» What is expected
Without skipping a line, reproduce the entries exactly.

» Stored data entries
☆ ☆ ☆ ☆ ☆
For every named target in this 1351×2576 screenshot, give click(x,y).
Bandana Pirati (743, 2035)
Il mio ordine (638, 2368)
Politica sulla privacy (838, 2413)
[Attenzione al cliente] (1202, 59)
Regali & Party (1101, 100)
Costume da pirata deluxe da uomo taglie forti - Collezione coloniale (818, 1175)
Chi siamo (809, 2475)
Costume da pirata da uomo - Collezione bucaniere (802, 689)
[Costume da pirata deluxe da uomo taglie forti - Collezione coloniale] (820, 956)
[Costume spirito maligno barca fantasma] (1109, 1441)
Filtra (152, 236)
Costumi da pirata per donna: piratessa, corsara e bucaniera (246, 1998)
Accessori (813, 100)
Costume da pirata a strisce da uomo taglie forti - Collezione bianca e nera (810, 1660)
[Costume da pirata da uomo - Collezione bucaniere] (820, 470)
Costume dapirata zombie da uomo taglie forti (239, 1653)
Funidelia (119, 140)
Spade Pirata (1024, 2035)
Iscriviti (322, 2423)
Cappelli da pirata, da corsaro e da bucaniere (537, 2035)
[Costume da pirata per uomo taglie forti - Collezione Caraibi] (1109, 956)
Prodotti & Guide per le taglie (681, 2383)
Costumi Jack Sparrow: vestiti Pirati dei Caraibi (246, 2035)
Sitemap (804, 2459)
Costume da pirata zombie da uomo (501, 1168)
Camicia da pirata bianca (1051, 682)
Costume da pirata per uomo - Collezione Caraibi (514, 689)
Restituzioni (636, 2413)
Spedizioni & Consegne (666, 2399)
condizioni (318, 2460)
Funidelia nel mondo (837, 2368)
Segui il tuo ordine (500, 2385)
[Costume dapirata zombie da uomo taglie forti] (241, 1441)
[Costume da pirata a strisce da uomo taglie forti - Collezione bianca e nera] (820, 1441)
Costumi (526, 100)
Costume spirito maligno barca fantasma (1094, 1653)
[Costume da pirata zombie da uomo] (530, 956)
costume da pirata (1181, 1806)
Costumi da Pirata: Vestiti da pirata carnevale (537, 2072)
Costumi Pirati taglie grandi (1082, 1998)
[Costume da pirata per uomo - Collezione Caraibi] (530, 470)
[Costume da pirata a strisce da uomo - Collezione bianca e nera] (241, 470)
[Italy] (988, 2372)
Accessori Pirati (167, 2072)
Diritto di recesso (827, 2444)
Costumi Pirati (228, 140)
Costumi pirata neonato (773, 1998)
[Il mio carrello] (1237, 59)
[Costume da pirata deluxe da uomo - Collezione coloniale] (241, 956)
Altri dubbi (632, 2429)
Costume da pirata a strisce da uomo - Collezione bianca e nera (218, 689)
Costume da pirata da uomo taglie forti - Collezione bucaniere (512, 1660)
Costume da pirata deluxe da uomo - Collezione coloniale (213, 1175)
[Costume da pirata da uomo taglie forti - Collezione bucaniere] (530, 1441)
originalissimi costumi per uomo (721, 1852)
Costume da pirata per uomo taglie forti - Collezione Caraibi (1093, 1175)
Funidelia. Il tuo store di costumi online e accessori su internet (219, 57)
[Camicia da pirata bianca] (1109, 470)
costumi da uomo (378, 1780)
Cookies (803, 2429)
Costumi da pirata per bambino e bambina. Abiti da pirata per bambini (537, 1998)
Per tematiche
☆ ☆ ☆ ☆ ☆
» Result of the exercise
For every named target in this 1351×2576 screenshot, give click(x,y).
Bandana Pirati (743, 2035)
Il mio ordine (638, 2368)
Politica sulla privacy (838, 2413)
[Attenzione al cliente] (1202, 59)
Regali & Party (1101, 100)
Costume da pirata deluxe da uomo taglie forti - Collezione coloniale (818, 1175)
Chi siamo (809, 2475)
Costume da pirata da uomo - Collezione bucaniere (802, 689)
[Costume da pirata deluxe da uomo taglie forti - Collezione coloniale] (820, 956)
[Costume spirito maligno barca fantasma] (1109, 1441)
Filtra (152, 236)
Costumi da pirata per donna: piratessa, corsara e bucaniera (246, 1998)
Accessori (813, 100)
Costume da pirata a strisce da uomo taglie forti - Collezione bianca e nera (810, 1660)
[Costume da pirata da uomo - Collezione bucaniere] (820, 470)
Costume dapirata zombie da uomo taglie forti (239, 1653)
Funidelia (119, 140)
Spade Pirata (1024, 2035)
Iscriviti (322, 2423)
Cappelli da pirata, da corsaro e da bucaniere (537, 2035)
[Costume da pirata per uomo taglie forti - Collezione Caraibi] (1109, 956)
Prodotti & Guide per le taglie (681, 2383)
Costumi Jack Sparrow: vestiti Pirati dei Caraibi (246, 2035)
Sitemap (804, 2459)
Costume da pirata zombie da uomo (501, 1168)
Camicia da pirata bianca (1051, 682)
Costume da pirata per uomo - Collezione Caraibi (514, 689)
Restituzioni (636, 2413)
Spedizioni & Consegne (666, 2399)
condizioni (318, 2460)
Funidelia nel mondo (837, 2368)
Segui il tuo ordine (500, 2385)
[Costume dapirata zombie da uomo taglie forti] (241, 1441)
[Costume da pirata a strisce da uomo taglie forti - Collezione bianca e nera] (820, 1441)
Costumi (526, 100)
Costume spirito maligno barca fantasma (1094, 1653)
[Costume da pirata zombie da uomo] (530, 956)
costume da pirata (1181, 1806)
Costumi da Pirata: Vestiti da pirata carnevale (537, 2072)
Costumi Pirati taglie grandi (1082, 1998)
[Costume da pirata per uomo - Collezione Caraibi] (530, 470)
[Costume da pirata a strisce da uomo - Collezione bianca e nera] (241, 470)
[Italy] (988, 2372)
Accessori Pirati (167, 2072)
Diritto di recesso (827, 2444)
Costumi Pirati (228, 140)
Costumi pirata neonato (773, 1998)
[Il mio carrello] (1237, 59)
[Costume da pirata deluxe da uomo - Collezione coloniale] (241, 956)
Altri dubbi (632, 2429)
Costume da pirata a strisce da uomo - Collezione bianca e nera (218, 689)
Costume da pirata da uomo taglie forti - Collezione bucaniere (512, 1660)
Costume da pirata deluxe da uomo - Collezione coloniale (213, 1175)
[Costume da pirata da uomo taglie forti - Collezione bucaniere] (530, 1441)
originalissimi costumi per uomo (721, 1852)
Costume da pirata per uomo taglie forti - Collezione Caraibi (1093, 1175)
Funidelia. Il tuo store di costumi online e accessori su internet (219, 57)
[Camicia da pirata bianca] (1109, 470)
costumi da uomo (378, 1780)
Cookies (803, 2429)
Costumi da pirata per bambino e bambina. Abiti da pirata per bambini (537, 1998)
Per tematiche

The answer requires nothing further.